Element and text location data

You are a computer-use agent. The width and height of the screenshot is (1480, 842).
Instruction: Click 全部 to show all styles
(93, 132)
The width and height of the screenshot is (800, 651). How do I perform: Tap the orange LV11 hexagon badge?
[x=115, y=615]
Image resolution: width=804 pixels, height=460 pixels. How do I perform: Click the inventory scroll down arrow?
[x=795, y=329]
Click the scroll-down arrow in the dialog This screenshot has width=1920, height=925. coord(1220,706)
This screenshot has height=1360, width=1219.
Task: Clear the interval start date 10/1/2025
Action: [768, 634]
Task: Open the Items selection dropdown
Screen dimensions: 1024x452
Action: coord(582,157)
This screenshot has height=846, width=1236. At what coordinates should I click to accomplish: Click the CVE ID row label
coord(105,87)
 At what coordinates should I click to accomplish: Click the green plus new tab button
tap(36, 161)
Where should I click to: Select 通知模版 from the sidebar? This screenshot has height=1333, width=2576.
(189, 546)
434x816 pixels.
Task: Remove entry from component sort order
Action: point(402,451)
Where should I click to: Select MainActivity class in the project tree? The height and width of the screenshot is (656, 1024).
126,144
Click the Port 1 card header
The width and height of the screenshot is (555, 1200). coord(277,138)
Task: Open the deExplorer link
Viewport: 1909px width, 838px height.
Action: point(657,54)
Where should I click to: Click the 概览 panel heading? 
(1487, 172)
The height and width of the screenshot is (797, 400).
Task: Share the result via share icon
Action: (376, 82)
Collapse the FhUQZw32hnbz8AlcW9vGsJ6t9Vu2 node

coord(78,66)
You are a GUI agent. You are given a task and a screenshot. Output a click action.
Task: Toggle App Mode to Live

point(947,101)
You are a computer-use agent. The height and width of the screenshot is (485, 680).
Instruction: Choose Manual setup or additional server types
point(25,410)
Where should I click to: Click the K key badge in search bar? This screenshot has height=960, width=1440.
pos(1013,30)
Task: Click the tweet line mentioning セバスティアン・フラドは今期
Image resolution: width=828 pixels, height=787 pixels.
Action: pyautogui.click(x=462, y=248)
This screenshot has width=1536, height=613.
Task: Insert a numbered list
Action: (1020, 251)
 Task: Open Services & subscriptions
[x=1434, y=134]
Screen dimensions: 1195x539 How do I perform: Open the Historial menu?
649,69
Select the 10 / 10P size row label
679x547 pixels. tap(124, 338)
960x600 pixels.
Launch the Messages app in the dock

| DIRECTIONS FOR THIS TASK |
Recast the entire listing above as a numbered list, omitting any blank lines.

| CORRECT RESPONSE |
1. You are a computer-use agent. The width and height of the screenshot is (1480, 842).
2. Instruction: Click 全部 to show all styles
3. (93, 132)
4. The width and height of the screenshot is (800, 651). How do I perform: Tap the orange LV11 hexagon badge?
5. [x=115, y=615]
6. Image resolution: width=804 pixels, height=460 pixels. How do I perform: Click the inventory scroll down arrow?
7. [x=795, y=329]
8. Click the scroll-down arrow in the dialog This screenshot has width=1920, height=925. coord(1220,706)
9. This screenshot has height=1360, width=1219.
10. Task: Clear the interval start date 10/1/2025
11. Action: [768, 634]
12. Task: Open the Items selection dropdown
13. Screen dimensions: 1024x452
14. Action: coord(582,157)
15. This screenshot has height=846, width=1236. At what coordinates should I click to accomplish: Click the CVE ID row label
16. coord(105,87)
17.  At what coordinates should I click to accomplish: Click the green plus new tab button
18. tap(36, 161)
19. Where should I click to: Select 通知模版 from the sidebar? This screenshot has height=1333, width=2576.
20. (189, 546)
21. 434x816 pixels.
22. Task: Remove entry from component sort order
23. Action: point(402,451)
24. Where should I click to: Select MainActivity class in the project tree? The height and width of the screenshot is (656, 1024).
25. 126,144
26. Click the Port 1 card header
27. The width and height of the screenshot is (555, 1200). coord(277,138)
28. Task: Open the deExplorer link
29. Viewport: 1909px width, 838px height.
30. Action: point(657,54)
31. Where should I click to: Click the 概览 panel heading? 
32. (1487, 172)
33. The height and width of the screenshot is (797, 400).
34. Task: Share the result via share icon
35. Action: (376, 82)
36. Collapse the FhUQZw32hnbz8AlcW9vGsJ6t9Vu2 node
37. coord(78,66)
38. You are a GUI agent. You are given a task and a screenshot. Output a click action.
39. Task: Toggle App Mode to Live
40. point(947,101)
41. You are a computer-use agent. The height and width of the screenshot is (485, 680).
42. Instruction: Choose Manual setup or additional server types
43. point(25,410)
44. Where should I click to: Click the K key badge in search bar? This screenshot has height=960, width=1440.
45. pos(1013,30)
46. Task: Click the tweet line mentioning セバスティアン・フラドは今期
47. Image resolution: width=828 pixels, height=787 pixels.
48. Action: pyautogui.click(x=462, y=248)
49. This screenshot has width=1536, height=613.
50. Task: Insert a numbered list
51. Action: (1020, 251)
52.  Task: Open Services & subscriptions
53. [x=1434, y=134]
54. Screen dimensions: 1195x539 How do I perform: Open the Historial menu?
55. 649,69
56. Select the 10 / 10P size row label
57. 679x547 pixels. tap(124, 338)
58. 960x600 pixels.
59. Launch the Messages app in the dock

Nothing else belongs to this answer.